The taxation of intermediaries rules (better known as “IR35” after the Inland Revenue Budget Notice 35 in which they were announced) were introduced in 2000 with the aim of requiring individuals who work through a limited company (and are supplied by that company in an employee capacity) to pay the same amount of tax and NICs as employees.
The rules enacted essentially require the engaged company to pay 95% of the value of its invoices to the employee concerned under PAYE when that employee works for the engaging business in an employee capacity, leaving the remaining 5% to cover the general administration costs of the company.
The new rules
These rules have been changed with effect from April 2017 where the engaging organisation is part of the public sector.
The key changes are that where an individual is supplied via a limited company to a public sector body, and is working in an employee capacity for that body, then the public sector body will need to operate PAYE on 100% of the value of the invoice and so pay it under deduction of tax and NICs. Likewise if the public sector body engages the company via an agency or other third party, then that agency or third party will have to operate the PAYE instead. This results in the additional cost of Employers NICs for the engaging organisation, as well as the worker effectively probably paying more in payroll taxes.
These changes have been implemented because HMRC believe there are many small companies supplying owner directors in an employee capacity who still reward them through dividends rather than through a salary paid under PAYE. They believe the public sector needs to lead the way in managing this properly.
HMRC Employment Status Indicator
In order to help the public sector decide when a contractor is an employee for tax purposes HMRC have made some adjustments to their online Employment Status Indicator tool to cover the new “IR35” rules. This can be accessed here.
This tool is not without its problems and many believe that it is biased towards suggesting people are employees rather than self-employed. However, it can nonetheless provide a helpful (albeit certainly not definitive) indicator as to which side of the line an individual is likely to fall.
Key factors in determining employment status
For a more definitive answer, you need to go back to the legal tests for self employment established in case law, the usual starting point being the case of Ready Mixed Concrete (South East) Ltd v The Ministry of Work and Pensions. This case determined the three key tests as being:
- Is there a master/servant relationship between the engaging organisation and the worker? Broadly speaking can the worker be told what to do and where and how to do it? I.e. “control”.
- Is there a right of substitution that could reasonably take place? I.e. can the worker reasonably send someone else to do the work for them?
- Are the other provisions of the contract consistent with a contract of service?
HMRC’s preferred approach can be one where other factors – such as who supplies equipment and level of integration into an organisation – have equal weight to the tests of control and substitution, but this is not the correct approach. We would recommend a right of substitution as the easiest test to include in a contract – but of course that needs to be a right that could reasonably take place. HMRC have been known to suggest that the right must actually take place which is again not strictly correct.

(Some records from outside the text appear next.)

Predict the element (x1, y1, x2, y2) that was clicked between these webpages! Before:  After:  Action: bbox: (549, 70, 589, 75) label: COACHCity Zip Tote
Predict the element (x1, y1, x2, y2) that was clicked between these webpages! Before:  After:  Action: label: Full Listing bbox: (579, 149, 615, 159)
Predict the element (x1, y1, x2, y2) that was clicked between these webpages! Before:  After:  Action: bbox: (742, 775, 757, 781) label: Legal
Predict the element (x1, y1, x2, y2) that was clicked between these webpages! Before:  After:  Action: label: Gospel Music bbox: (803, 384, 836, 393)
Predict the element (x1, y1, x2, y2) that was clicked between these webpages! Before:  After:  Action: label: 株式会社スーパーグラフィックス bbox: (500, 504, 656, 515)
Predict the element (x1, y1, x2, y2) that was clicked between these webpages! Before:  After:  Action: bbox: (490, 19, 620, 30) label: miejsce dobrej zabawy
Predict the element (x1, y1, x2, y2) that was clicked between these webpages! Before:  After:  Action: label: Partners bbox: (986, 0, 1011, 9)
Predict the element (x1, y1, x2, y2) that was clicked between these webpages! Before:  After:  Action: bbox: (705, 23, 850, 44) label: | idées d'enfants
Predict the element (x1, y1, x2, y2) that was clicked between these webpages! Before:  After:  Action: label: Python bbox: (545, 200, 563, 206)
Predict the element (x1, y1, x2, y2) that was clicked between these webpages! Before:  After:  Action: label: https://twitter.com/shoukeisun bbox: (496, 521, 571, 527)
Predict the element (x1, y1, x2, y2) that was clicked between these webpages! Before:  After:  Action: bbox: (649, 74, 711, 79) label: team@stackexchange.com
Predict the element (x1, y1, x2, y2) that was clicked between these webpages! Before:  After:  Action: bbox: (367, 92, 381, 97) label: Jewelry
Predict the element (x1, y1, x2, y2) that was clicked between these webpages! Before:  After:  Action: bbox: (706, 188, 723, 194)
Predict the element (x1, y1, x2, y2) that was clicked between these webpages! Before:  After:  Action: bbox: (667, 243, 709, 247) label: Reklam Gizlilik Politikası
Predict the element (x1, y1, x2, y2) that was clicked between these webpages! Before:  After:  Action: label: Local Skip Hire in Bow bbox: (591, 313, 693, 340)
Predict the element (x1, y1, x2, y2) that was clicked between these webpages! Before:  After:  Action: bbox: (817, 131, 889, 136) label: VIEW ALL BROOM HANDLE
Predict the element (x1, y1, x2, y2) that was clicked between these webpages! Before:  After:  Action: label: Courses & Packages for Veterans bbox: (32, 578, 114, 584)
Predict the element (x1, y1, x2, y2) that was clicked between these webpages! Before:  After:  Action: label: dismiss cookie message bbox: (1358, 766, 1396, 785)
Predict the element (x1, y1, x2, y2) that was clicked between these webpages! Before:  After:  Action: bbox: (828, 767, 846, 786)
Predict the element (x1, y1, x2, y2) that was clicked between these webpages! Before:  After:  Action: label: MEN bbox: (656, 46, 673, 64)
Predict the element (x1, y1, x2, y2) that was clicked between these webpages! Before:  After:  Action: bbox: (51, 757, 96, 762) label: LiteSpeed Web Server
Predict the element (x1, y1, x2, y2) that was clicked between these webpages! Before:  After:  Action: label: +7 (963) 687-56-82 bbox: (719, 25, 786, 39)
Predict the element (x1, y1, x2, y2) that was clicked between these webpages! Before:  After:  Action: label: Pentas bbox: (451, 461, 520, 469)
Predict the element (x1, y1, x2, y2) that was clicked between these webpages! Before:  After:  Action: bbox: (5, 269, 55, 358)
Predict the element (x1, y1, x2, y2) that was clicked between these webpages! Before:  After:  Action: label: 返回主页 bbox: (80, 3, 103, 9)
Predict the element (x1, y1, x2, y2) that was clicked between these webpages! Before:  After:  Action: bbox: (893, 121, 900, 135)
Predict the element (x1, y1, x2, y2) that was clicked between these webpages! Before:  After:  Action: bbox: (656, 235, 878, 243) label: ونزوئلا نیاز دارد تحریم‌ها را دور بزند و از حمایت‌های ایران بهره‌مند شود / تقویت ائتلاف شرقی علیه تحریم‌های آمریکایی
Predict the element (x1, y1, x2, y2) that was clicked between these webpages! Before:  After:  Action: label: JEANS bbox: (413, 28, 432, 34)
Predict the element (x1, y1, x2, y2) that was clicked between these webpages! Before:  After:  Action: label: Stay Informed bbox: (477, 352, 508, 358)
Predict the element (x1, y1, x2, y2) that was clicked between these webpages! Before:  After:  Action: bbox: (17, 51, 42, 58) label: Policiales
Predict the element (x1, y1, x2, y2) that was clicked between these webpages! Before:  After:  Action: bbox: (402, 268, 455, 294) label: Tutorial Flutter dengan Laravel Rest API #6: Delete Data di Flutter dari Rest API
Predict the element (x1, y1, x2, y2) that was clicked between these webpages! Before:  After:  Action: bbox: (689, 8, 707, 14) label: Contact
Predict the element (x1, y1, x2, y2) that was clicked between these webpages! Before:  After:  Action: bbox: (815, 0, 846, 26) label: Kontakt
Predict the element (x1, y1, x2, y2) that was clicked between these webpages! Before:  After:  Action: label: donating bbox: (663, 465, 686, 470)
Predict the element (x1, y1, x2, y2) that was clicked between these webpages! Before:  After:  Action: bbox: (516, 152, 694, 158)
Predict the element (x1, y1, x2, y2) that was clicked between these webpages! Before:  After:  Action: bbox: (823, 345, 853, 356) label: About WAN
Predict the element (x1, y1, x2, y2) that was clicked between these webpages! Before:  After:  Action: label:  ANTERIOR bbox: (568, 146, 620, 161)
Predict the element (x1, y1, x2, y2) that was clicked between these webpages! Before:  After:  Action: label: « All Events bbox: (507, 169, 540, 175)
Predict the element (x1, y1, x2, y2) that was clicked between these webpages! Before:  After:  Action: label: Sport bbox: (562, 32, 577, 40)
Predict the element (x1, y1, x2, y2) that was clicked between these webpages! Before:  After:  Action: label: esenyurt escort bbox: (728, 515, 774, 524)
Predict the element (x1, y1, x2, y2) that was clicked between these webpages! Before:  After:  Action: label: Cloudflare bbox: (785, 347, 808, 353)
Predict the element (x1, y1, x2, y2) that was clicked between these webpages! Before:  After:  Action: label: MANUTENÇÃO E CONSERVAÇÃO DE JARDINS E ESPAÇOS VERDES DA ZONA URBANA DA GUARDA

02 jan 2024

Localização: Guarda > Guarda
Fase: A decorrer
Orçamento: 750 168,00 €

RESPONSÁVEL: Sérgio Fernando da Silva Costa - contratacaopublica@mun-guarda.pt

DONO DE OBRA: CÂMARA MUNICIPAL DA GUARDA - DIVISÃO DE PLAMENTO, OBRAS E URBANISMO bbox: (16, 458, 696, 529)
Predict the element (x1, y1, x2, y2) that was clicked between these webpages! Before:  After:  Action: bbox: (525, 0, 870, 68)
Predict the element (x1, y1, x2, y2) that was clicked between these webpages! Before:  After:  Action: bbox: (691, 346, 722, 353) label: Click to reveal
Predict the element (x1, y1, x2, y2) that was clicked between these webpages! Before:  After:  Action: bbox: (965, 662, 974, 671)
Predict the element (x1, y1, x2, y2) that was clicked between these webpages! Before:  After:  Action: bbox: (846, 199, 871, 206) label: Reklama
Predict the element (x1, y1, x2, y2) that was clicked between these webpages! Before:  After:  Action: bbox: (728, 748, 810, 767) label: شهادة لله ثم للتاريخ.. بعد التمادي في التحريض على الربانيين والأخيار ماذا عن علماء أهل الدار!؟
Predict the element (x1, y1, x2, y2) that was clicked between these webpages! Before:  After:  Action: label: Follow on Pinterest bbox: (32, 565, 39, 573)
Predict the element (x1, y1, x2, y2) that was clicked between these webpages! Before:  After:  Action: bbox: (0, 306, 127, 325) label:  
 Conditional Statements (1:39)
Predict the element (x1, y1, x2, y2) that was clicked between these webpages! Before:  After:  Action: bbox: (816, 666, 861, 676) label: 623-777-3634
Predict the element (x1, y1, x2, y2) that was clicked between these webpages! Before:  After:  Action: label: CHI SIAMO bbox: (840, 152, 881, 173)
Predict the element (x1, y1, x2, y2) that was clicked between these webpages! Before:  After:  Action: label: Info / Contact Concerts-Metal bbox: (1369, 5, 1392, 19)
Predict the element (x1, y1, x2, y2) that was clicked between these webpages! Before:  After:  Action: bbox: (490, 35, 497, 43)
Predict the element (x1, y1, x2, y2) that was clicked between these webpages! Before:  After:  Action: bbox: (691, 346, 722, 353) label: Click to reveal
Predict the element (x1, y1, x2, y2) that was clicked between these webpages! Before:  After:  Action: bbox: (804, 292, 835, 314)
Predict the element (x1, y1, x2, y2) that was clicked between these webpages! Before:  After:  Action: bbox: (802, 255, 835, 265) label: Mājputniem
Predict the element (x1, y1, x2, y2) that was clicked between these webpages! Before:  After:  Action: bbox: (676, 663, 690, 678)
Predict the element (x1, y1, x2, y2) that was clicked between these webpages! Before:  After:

In one sense, nothing need change for the informed public sector body engager of personal service companies. They should ensure (so far as possible) that their contracts with their service companies enable the engagement to meet the “Ready Mixed Concrete” test and that therefore the workers supplied through those companies are supplied on a self employed basis. In which case the new Intermediaries tax rules will not apply and the engaged companies can be paid gross as before.
However, there has undoubtedly been a mood change and a move away from the “self employed” model in recent times (consider, for example, the various recent high profile cases in relation to the “gig economy”). More organisations are considering bringing consultants onto payroll who previously they might not have considered to fall within the “IR35” rules. While this removes the risk of falling foul of “IR35”, employers should be aware of the additional cost of employer NICs it will mean. It is also important to be aware that the fee paid to any consultants being brought onto payroll will also count towards the Apprenticeship Levy.
Where organisations wish to continue contracting with companies on a self-employed basis the ideal model is to have in place a “statement of work” setting a fixed price for the delivery of a specified project, not an agreement where the fee is based on hours or days spent (or materials used).
In case HMRC should disagree with an organisation’s analysis that self-employment genuinely applies, we would always recommend that the contract with the company includes a well-drafted indemnity clause so that tax can be re-charged to the company if necessary. Bear in mind, however, that employer NICs can never be passed on from the employer.
This information is necessarily of a general nature and doesn’t constitute legal advice. This is not a substitute for formal legal advice, given in the context of full information under an engagement with Bates Wells.
All content on this page is correct as of June 9, 2017.